Fox penning and politics in today’s letters to the editor.

Pick of the day: Spread blame for jobs getting iced

The Hostess Twinkie story (“Twinkies maker Hostess shutting down,” Nov. 17) is subheaded, “The company was dragged down by high cost of unionized work force.” Ten paragraphs down, we learn “nearly a dozen executives received pay hikes of up to 80 percent in 2011.” No dollar amount mentioned.

We know Hostess is paying $100 million a year in pension costs, but we don’t know how many millions these executives are taking out of the company. We do know their 80 percent pay increase is a sudden dramatic increase in costs, while pension cost increases are gradual and foreseeable. But the subhead does not say, “Company wrecked by sudden executive pay increase.”

And we don’t know how many workers accepted a pension as part of their pay, and will be cheated out of it. We don’t know the costs to government programs where these pensionless workers will now be dumped.

No mention of the damage to our economy if these jobs are shipped to some low-wage country so a few people at the top can pay themselves a lot and hide it in the Cayman Islands so they don’t have to pay U.S. taxes. What do they owe us anyway?

ERIC SUTPHIN

HILLSVILLLE

Join the conversation [ADD A COMMENT]

3 COMMENTS

  1. Scott M. | November 20, 2012 at 9:05 am

    Rock on brother Sutphin!

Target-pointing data

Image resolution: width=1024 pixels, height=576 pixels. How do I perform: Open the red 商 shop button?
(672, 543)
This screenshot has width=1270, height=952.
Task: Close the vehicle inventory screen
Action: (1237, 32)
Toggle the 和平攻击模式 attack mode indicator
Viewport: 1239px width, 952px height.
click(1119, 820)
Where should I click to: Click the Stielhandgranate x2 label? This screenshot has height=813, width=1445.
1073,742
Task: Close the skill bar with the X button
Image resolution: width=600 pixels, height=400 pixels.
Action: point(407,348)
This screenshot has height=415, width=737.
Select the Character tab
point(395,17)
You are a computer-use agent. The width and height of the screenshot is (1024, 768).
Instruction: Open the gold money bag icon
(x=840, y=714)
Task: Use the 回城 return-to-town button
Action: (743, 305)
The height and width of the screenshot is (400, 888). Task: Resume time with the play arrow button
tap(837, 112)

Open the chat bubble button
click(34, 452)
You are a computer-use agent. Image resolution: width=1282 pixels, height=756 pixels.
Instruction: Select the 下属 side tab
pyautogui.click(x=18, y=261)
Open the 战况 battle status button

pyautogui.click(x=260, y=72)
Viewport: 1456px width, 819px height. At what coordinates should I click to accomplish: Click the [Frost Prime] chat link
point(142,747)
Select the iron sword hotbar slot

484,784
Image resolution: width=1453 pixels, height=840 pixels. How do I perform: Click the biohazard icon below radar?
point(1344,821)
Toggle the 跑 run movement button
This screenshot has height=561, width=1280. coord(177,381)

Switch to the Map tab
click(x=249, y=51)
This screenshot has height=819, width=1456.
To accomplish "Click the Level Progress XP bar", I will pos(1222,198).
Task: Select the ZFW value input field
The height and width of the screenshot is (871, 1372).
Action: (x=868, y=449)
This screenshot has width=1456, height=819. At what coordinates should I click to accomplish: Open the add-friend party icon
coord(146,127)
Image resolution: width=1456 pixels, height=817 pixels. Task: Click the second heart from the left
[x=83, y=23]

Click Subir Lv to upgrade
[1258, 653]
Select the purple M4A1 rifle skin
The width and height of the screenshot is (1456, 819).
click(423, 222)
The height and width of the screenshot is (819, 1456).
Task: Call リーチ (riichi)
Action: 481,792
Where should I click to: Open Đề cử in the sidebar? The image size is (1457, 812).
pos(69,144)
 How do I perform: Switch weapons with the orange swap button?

▶ _STATED EXERCISE_:
Repeat the Hostess letter word for word, starting at "The Hostess Twinkie" and ending at "dollar amount mentioned.". These rows have nothing to do with the Hostess letter.

▶ _CORRECT OUTPUT_:
The Hostess Twinkie story (“Twinkies maker Hostess shutting down,” Nov. 17) is subheaded, “The company was dragged down by high cost of unionized work force.” Ten paragraphs down, we learn “nearly a dozen executives received pay hikes of up to 80 percent in 2011.” No dollar amount mentioned.